Aqua plays an active role in protecting and restoring these land and water habitats in the communities we serve. Such habitats are essential for biodiversity, as well as for source water protection. Currently, we protect more than 7,600 acres of lands and habitats at over a dozen locations across our eight states.
Restoration by the numbers
We are committed to doing all we can to preserve natural habitats, from planting trees and participating in stream cleanups to supporting grant programs that serve to improve water and habitat quality. Aqua staff also volunteer their time to restore natural habitats by removing invasive plants and planting natives.
Additionally, our Green Lane Bird Sanctuary in Montgomery County, Pennsylvania aims to protect resident and migrating waterfowl in an Audubon Important Bird Area, where more than 270 bird species have been recorded.
Freshwater Mussel Recovery Program
Aqua is working with partners in the Delaware River Basin to bring back native freshwater mussel populations. Aqua is aiding the Freshwater Mussel Recovery Program being conducted at its Green Lane Reservoir by researchers at the Academy of Natural Sciences of Drexel University and the Partnership for the Delaware Estuary.
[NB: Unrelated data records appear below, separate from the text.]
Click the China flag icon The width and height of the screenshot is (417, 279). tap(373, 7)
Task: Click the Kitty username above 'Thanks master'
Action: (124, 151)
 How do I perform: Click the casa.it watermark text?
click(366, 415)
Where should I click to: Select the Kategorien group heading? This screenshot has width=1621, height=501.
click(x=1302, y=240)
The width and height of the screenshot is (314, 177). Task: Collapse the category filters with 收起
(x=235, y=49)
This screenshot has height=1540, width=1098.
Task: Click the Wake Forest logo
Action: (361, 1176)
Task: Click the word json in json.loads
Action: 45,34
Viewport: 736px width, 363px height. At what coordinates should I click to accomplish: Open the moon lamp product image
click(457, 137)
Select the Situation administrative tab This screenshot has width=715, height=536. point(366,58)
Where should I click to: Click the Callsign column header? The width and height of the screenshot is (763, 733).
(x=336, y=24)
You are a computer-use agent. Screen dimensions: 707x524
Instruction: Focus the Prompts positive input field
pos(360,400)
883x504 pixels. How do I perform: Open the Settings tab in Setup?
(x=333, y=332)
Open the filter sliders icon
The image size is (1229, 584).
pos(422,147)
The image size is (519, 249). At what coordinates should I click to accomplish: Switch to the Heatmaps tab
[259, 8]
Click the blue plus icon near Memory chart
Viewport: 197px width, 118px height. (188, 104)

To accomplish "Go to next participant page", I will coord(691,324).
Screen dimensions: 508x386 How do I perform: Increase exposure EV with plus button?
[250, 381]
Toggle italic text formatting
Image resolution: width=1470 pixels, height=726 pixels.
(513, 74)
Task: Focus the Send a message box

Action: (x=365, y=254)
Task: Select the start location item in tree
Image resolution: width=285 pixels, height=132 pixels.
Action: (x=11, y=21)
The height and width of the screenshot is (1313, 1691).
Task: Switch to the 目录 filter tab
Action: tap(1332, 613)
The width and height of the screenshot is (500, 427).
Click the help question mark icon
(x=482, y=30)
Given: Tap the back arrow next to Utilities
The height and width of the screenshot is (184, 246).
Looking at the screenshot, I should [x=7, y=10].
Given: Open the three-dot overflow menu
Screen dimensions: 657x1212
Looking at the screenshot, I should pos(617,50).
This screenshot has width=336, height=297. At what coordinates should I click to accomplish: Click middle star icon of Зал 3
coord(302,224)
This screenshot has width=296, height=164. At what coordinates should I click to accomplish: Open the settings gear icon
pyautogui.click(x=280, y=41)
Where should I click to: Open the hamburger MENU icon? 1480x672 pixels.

If successful, these mussels will help restore natural populations and enhance habitat quality.
Aqua also has strict boating and quarantine policies, which have successfully prevented invasive mussel species, such as zebra mussels, from infesting these waters.
In Illinois, Aqua has taken a leadership role in working to protect water sources from nutrient runoff, which can negatively impact drinking water quality. Efforts have included working with local farmers to reduce nitrate runoff from agricultural activity into streams, rivers and lakes, including the Kankakee River, our water source for nearly 80,000 customers.
Aqua Illinois raises awareness and educates the local communities, lawmakers and the farmers about the importance of the Kankakee River, not only as a water source, but as a natural resource to the region. As a result, local farmers now plant cover crops, which significantly reduce nutrient runoff.
We have also partnered with the Illinois Farm Bureau and Illinois Fertilizer and Chemical Company to reduce nitrate runoff into Lake Vermilion.
Aqua Illinois, in association with the Lake Vermilion Water Quality Coalition, has hosted an annual Lake Vermilion Clean-Up Day for 14 years in a row. The event, which kicks off each year at Lake Vermilion County Park, was instituted to enhance the natural beauty and overall cleanliness of one of Vermilion County’s most vital natural resources.
2017 was the inaugural “Urban Turtle Festival," hosted by the Little River Wetland Project at Eagle Marsh in Fort Wayne, Indiana. Aqua Indiana's Midwest Wastewater Treatment Plant discharges into the Graham McCullough Ditch, which during high flow events flows into the wetland area.
In addition to Aqua Indiana's financial support for the event, we also participated, by educating attendees about the discovery of three endangered Blandings turtles in the marsh. “The presence of the endangered turtles in the backyard of our treatment facility is an affirmation that our wastewater treatment process is second to none," said Area Manager Jeff Gard who, along with his team, runs the plant.